Sylvia Puananiha’aheo Edgar

Hawaiian hula is an indigenous dance form accompanied by oli (chant) and mele (song).   The oli and the hula dramatize and accentuate the mele, which carries valuable information: history, genealogy, religion, geography, geology, etc.

There are many styles of hula which have been divided into two main categories.
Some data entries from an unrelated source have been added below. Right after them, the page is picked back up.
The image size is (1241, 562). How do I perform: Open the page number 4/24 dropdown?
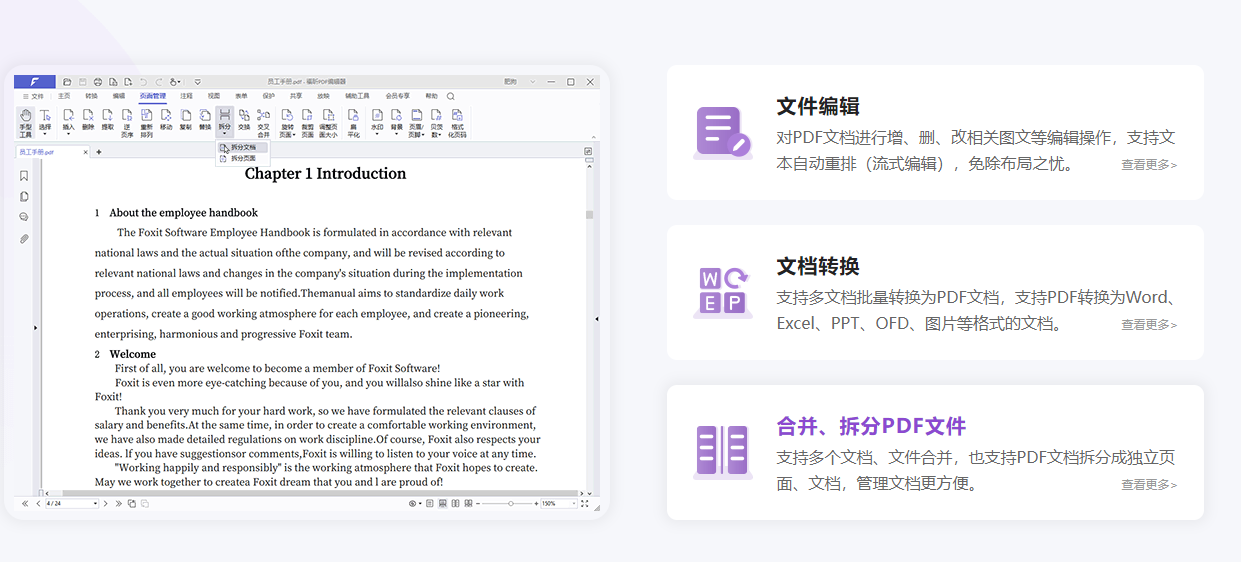tap(72, 503)
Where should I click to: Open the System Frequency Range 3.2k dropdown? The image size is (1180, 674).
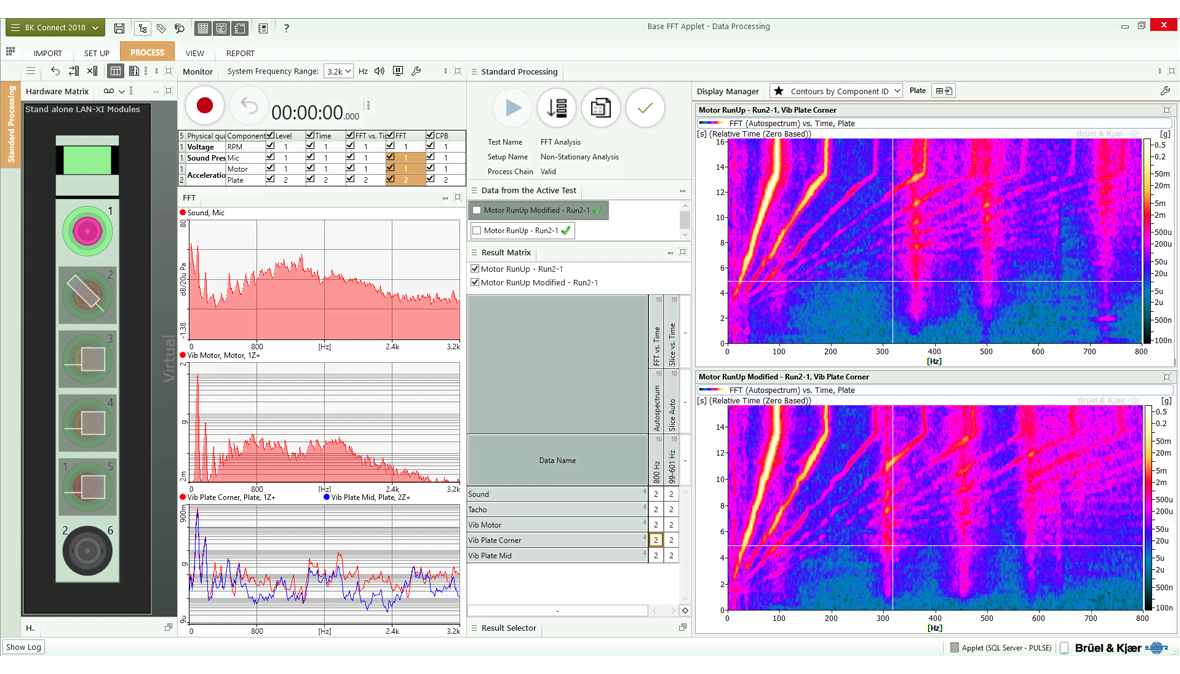pyautogui.click(x=339, y=72)
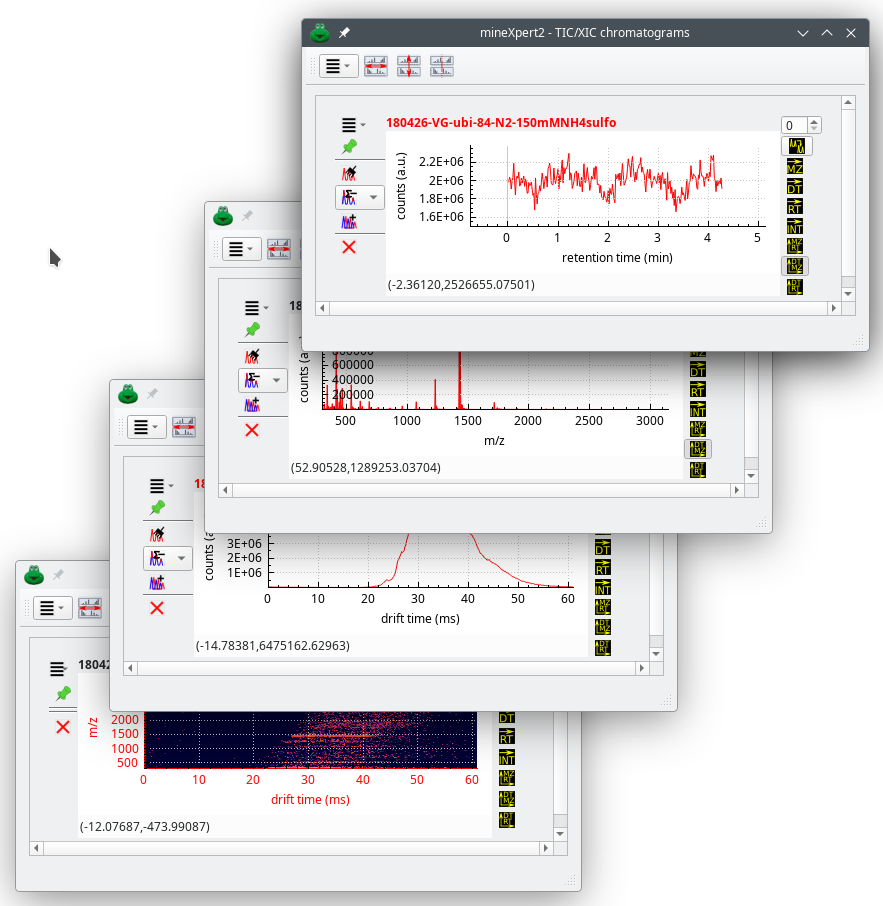883x906 pixels.
Task: Toggle the DT/MZ colormap button in chromatogram window
Action: (x=796, y=266)
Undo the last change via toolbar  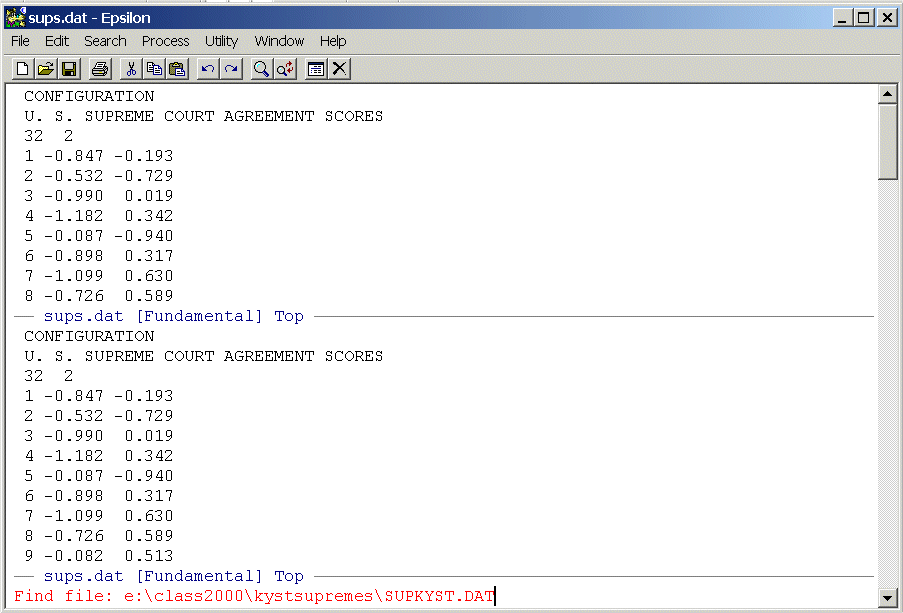[208, 69]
Kahiko (ancient), as performed before Western encounters with Hawaii, which is accompanied by traditional instruments such as the ipu heke, a double-headed gourd that keeps the beat for the hula and oli.  Hula as it evolved under Western influence in the 19th and 20th centuries is called ‘Auana, and is accompanied by musical instruments such as the guitar, the ‘ukulele, and/or the bass.
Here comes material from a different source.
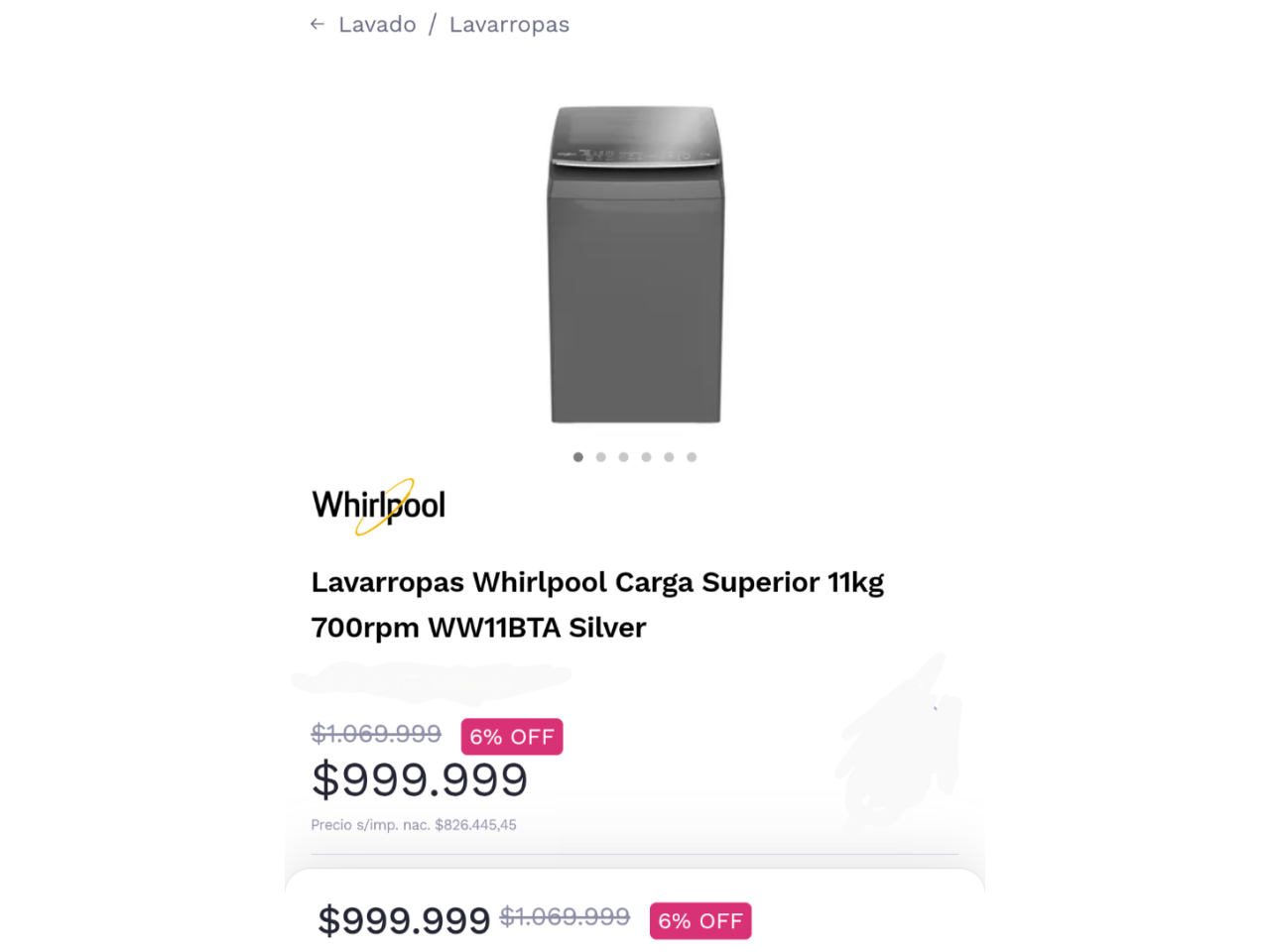Screen dimensions: 1270x952
Task: Click the 6% OFF badge in bottom bar
Action: [x=700, y=921]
Sylvia Puananiha’aheo Edgar first learned ipu heke playing, chanting, and Hawaiian ceremony conducting from Haina Kalehualaha’ole Blaisdel in Oxnard, California, in 1975.  Sylvia studied intensively with him for 4 years and graduated as a Kumu Hula (hula teacher) under him.  After opening her own hālau (hula school), Hula Halau O Puananiha`aheo, Sylvia studied with, and eventually graduated as a Kumu Hula, under Frank Kawaikapuokalani Hewett, one of the most revered internationally recognized figures of Hawaiian performance. Sylvia is an accomplished teacher and producer of hula performance in her own rite, in both ancient and modern styles, but is also skilled in the rituals surrounding teaching, performance, and traditional transmission of hula from master to advanced student.

Sylvia was a master artist in ACTA’s Apprenticeship Program in 2013, working closely with her apprentice Rona Pualanina’auali’ioha Koe focusing on the ipu heke, while teaching music, chants, dance, and ceremonial aspects of Kahiko.